Danza e fumo

Danza e fumo: un connubio che a volte può capitare di vedere, magari fuori da una palestra o  da un teatro, in una pausa durante un concorso o durante le prove dello spettacolo. Soprattutto in momenti di particolare stress, stanchezza e tensione alcune ballerine sembrano trovare conforto nella sigaretta.

Questo post è dedicato alle ragazze che fumano, perché valutino l’opportunità di smettere, ma anche a chi non fuma, perché valuti la possibilità di non iniziare mai!
Certo, il gesto di tenere una sigaretta in qualche modo risulta “cool”,  e senz’altro una ballerina tiene una sigaretta nella mano con una eleganza eccezionale, però non per questo è una bella cosa da vedersi…Va invece decisamente in contrasto con la vocazione all’eleganza e al rigore di una danzatrice classica, ma vorrei ricordare che soprattutto chi pratica la danza moderna sa bene quanto il respiro sia estremamente collegato al movimento. Ci sono degli esercizi che si basano sulla respirazione, sul posizionamento del diaframma; la danza è una forma particolare di arte, ma è anche un’attività sportiva che comporta uno sforzo fisico notevole e, oltre che un impegno muscolare e scheletrico, richiede anche molto fiato. Mettere in difficoltà il respiro per una ballerina non è mai salutare né conveniente. Come non lo è per chiunque, atleta o no.

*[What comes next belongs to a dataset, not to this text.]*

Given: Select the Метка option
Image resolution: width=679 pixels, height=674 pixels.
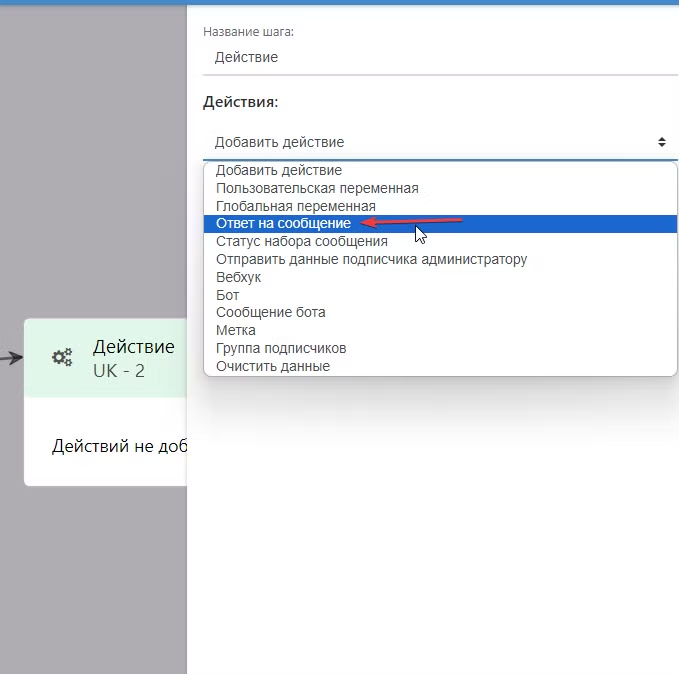Looking at the screenshot, I should point(236,330).
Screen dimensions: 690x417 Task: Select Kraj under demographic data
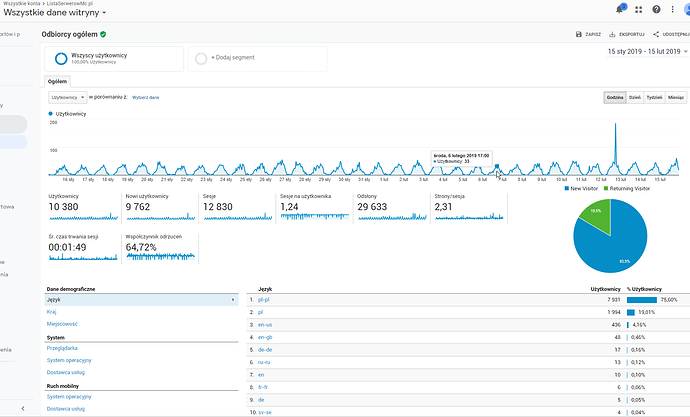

In realtà mi sembra che le giovani ballerine di oggi non siano attratte come una volta dall’avere una sigaretta tra le labbra. Vedo però ancora molti insegnanti che fumano…ed è a loro che vorrei fare un appunto.
Sicuramente un insegnante di danza è stressato dai ritmi di lavoro, dal fatto che spesso ha anche un’altra professione, e se gestisce una scuola non ha vita facile: è un progetto artistico ed educativo insieme e ci vogliono davvero tante competenze ed energie. Ma questo non giustifica un’abitudine che è invece altamente diseducativa. Se è vero che un insegnante il più delle volte ha concluso già la sua carriera da danzatore-atleta, e quindi probabilmente non ha più l’esigenza di avere tutto il fiato di questo mondo, è anche vero che è un modello incontestato per le proprie allieve: quindi io ti invito a chiederti: “Che cosa vedono le mie ragazze quando io sto fumando?”.
Se l’insegnante fuma, allora fumare va bene: questo è il messaggio che noi facciamo passare quando consumiamo una sigaretta davanti a loro, o quando i nostri allievi comunque sanno che abbiamo questa abitudine.
Probabilmente hai provato già molte volte a smettere; se non ci sei riuscito prova a farlo pensando a questo, che non vuoi che le tue allieve imparino questa brutta abitudine per colpa tua.
Anzi, noi insegnanti dobbiamo essere i primi a scoraggiarle: in una certa fascia d’età, una cosa detta da un genitore non ha la stessa forza di quello che viene detto dall’insegnante di danza, che non è un padre o una madre, non è un professore di scuola, è una figura altamente ammirata e riconosciuta dai ragazzi, perché in genere è una persona, se non giovane, molto giovanile, che vive in mezzo ai giovani, li comprende, e porta avanti la loro passione. Perlomeno così loro ci vedono e, anche se a noi non sembra, ascoltano quello che noi diciamo.

Quindi il mio invito è:
– non fumare e invita gli allievi a non iniziare mai;
– vieta assolutamente il fumo nella tua scuola, anche nei locali esterni;
– mostra che sei coerente con le tue convinzioni e che per te il fumo è un grosso problema;
– cerca di non essere bonario, perché forse è più importante essere intransigenti su questo che non su uno chignon fatto male o cinque minuti di ritardo a lezione (e sappiamo che le insegnanti tante volte su questo sanno essere molto severe…).

Visto che la severità è una dote che in genere non ci manca, usala bene anche per fare un patto educativo con le tue allieve rispetto ad alcune regole e alcuni capisaldi importanti per la loro salute.